*Challenge*
Please extract the records from the start up to and including the line that contains "point(159,416)", and repeat those lines word for word.

** START Data for processing **

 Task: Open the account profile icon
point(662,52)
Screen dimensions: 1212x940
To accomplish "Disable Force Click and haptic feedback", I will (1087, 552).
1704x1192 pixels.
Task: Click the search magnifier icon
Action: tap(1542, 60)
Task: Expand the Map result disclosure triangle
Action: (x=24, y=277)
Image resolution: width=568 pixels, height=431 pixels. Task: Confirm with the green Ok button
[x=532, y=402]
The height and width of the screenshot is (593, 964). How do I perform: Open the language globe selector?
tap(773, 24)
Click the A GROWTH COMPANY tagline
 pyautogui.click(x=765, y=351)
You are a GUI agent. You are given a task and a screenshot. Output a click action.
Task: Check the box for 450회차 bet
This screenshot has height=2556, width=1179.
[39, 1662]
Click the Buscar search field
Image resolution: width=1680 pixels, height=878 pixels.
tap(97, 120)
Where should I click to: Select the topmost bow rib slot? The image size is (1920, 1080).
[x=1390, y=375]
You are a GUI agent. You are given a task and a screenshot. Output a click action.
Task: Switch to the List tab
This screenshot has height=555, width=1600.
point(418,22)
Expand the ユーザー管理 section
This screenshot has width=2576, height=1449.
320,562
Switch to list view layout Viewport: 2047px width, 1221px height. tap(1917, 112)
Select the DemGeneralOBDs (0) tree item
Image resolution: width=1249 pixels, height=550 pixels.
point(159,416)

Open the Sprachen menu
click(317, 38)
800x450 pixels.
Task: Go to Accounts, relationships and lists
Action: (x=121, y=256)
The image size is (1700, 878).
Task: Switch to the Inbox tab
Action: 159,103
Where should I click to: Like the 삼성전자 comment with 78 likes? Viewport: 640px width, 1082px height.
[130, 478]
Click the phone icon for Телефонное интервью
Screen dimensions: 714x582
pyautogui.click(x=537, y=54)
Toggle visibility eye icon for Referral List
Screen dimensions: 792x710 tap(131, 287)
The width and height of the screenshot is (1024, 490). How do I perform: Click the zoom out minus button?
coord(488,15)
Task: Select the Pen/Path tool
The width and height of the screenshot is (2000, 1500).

** END Data for processing **

*The solution*
 Task: Open the account profile icon
point(662,52)
Screen dimensions: 1212x940
To accomplish "Disable Force Click and haptic feedback", I will (1087, 552).
1704x1192 pixels.
Task: Click the search magnifier icon
Action: tap(1542, 60)
Task: Expand the Map result disclosure triangle
Action: (x=24, y=277)
Image resolution: width=568 pixels, height=431 pixels. Task: Confirm with the green Ok button
[x=532, y=402]
The height and width of the screenshot is (593, 964). How do I perform: Open the language globe selector?
tap(773, 24)
Click the A GROWTH COMPANY tagline
 pyautogui.click(x=765, y=351)
You are a GUI agent. You are given a task and a screenshot. Output a click action.
Task: Check the box for 450회차 bet
This screenshot has height=2556, width=1179.
[39, 1662]
Click the Buscar search field
Image resolution: width=1680 pixels, height=878 pixels.
tap(97, 120)
Where should I click to: Select the topmost bow rib slot? The image size is (1920, 1080).
[x=1390, y=375]
You are a GUI agent. You are given a task and a screenshot. Output a click action.
Task: Switch to the List tab
This screenshot has height=555, width=1600.
point(418,22)
Expand the ユーザー管理 section
This screenshot has width=2576, height=1449.
320,562
Switch to list view layout Viewport: 2047px width, 1221px height. tap(1917, 112)
Select the DemGeneralOBDs (0) tree item
Image resolution: width=1249 pixels, height=550 pixels.
point(159,416)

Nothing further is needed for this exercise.